De kinderrechter wijst het verzoek van de vrouw dan ook toe vanaf het moment dat zij is bevallen van de nu nog ongeboren vrucht.

3.2. Proceskosten

3.2.1. Gelet op de aard van de procedure zal de kinderrechter bepalen dat elk van partijen de eigen kosten draagt.

4 De beslissing

De kinderrechter:

4.1. verklaart [naam vrouw], geboren op [geboortedatum] 2006 te [geboorteplaats] meerderjarig met ingang van het tijdstip dat zij is bevallen van haar thans nog ongeboren vrucht;

4.2. bepaalt dat van deze beslissing aantekening wordt gemaakt in het in artikel 1:244 BW genoemde openbare gezagsregister;

4.3. verklaart deze beschikking uitvoerbaar bij voorraad;

4.4. compenseert de proceskosten aldus dat iedere partij de eigen kosten draagt.
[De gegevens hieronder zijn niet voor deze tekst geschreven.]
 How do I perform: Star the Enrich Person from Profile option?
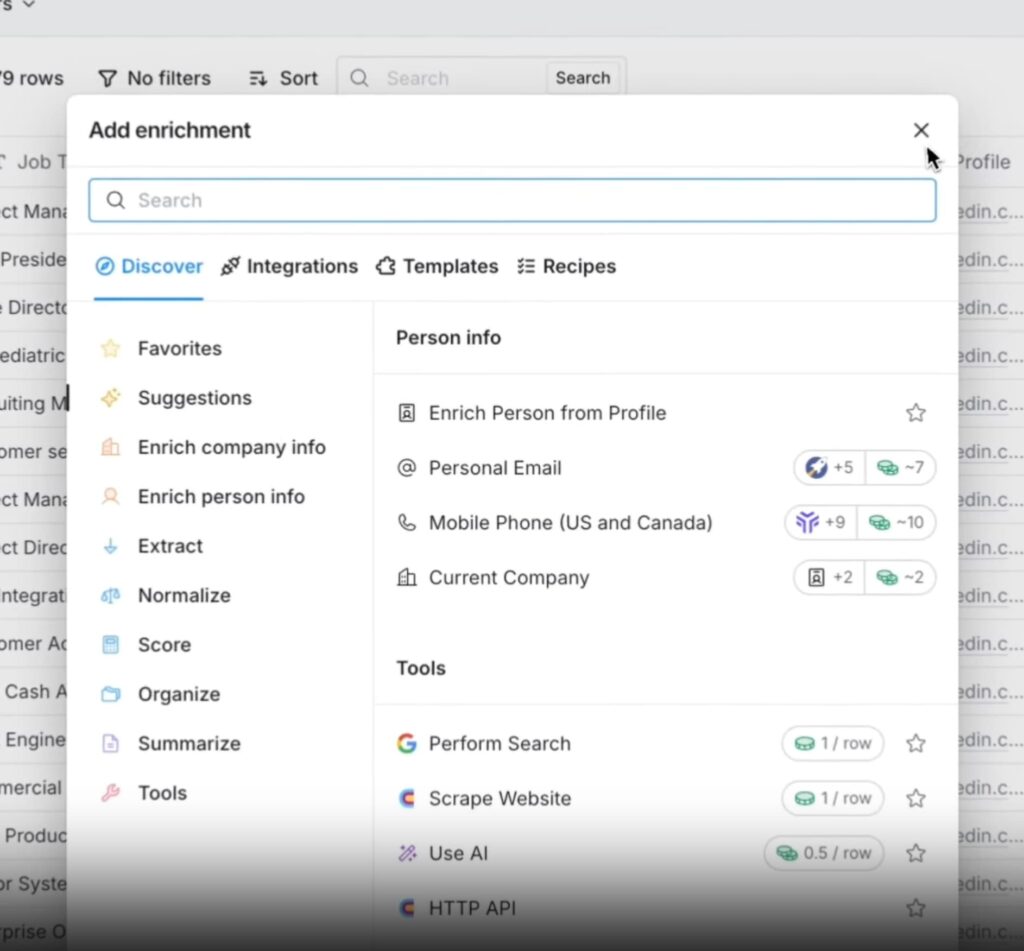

Tegen deze beschikking kan – voor zover er definitief is beslist – hoger beroep worden ingesteld bij het gerechtshof Den Haag. Het hoger beroep kan slechts worden ingesteld door een advocaat. Verzoeker en verschenen belanghebbenden moeten het hoger beroep binnen de termijn van drie maanden na de dag van de uitspraak instellen. Andere belanghebbenden moeten het beroep instellen binnen drie maanden na de betekening van deze beschikking of nadat deze hun op andere manier bekend is geworden.